It’s National Stress Awareness Day.
Government figures showed that almost half a million people suffered workplace-related stress, depression or anxiety last year.
Figures from the TUC show someone falling ill from stress every two minutes. They’ve published this guide in a bid to promote stress management best practice.
TUC general secretary Frances O’Grady said: “People don’t get ill from stress because they are weak, but because employers aren’t doing enough to remove or control the causes of the stress.”
The International Stress Management Association are the organisation behind National Stress Awareness Day, spokesperson Chris Clarke said: “National Stress Awareness Day is a day for recognising the insidious effect of stress on every aspect of our lives. Whether in the workplace or in our personal lives, stress reduces our effectiveness, our ability to respond and react and undermines our self-belief and confidence. This results in lower performance, loss of resilience and reduced sense of wellbeing and confidence.

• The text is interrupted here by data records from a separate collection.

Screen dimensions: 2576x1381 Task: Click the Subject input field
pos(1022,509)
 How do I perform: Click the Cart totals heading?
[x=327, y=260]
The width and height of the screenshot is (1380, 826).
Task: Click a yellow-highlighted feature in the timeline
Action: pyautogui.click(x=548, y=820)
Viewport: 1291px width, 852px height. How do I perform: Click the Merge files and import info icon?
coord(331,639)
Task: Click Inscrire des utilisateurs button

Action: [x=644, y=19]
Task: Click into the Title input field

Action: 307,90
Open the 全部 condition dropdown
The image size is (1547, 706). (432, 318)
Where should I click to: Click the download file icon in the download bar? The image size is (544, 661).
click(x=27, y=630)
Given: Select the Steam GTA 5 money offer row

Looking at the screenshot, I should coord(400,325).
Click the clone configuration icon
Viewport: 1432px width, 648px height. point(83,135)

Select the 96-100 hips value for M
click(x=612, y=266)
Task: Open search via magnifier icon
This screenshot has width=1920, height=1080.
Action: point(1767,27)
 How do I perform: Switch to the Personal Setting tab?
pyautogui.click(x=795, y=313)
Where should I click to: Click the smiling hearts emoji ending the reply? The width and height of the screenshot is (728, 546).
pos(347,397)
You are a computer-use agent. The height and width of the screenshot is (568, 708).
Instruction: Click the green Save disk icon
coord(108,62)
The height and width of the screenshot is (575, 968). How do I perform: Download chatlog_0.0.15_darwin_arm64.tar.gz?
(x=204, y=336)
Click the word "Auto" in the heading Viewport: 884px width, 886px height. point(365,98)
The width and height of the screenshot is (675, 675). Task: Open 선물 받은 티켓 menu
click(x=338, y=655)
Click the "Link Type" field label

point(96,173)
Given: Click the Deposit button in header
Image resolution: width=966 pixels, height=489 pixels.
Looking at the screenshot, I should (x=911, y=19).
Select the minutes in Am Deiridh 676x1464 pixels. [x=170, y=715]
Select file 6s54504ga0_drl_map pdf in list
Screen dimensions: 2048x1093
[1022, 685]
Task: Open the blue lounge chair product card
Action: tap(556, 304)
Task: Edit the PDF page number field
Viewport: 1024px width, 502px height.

Recognising how stress affects each one of us personally has a major benefit in improving our health and effectiveness”
If you’re feeling strung out, try to take control with some of these tips to combat stress:
Deep breathing: Breathe in and out slowly in a regular rhythm - in through your nose and out through your mouth, counting from one to five. Do this for 3 - 5 minutes 2 or 3 times a day or whenever you’re stressed.
Muscle relaxation: Spend 20 minutes sitting or lying down quietly. While breathing deeply as above, tense your muscles for a count of five before letting them go floppy, so you can feel the difference - start with the forehead, then the face, then down through the neck and shoulders, and so on through arms and hands, stomach and legs all the way to the feet.
Exercise: Physical activity produces endorphins - the chemicals in the brain that act as natural painkillers - and also improve the ability to sleep, which in turn reduces stress. Aim for 150 minutes of exercise per week - a brisk walk or swimming, anything that raises the heart rate.
Have a laugh: Research from the Mayo Clinic shows that laughter can boost our oxygen intake, stimulate the heart, lungs and muscles and release endorphins.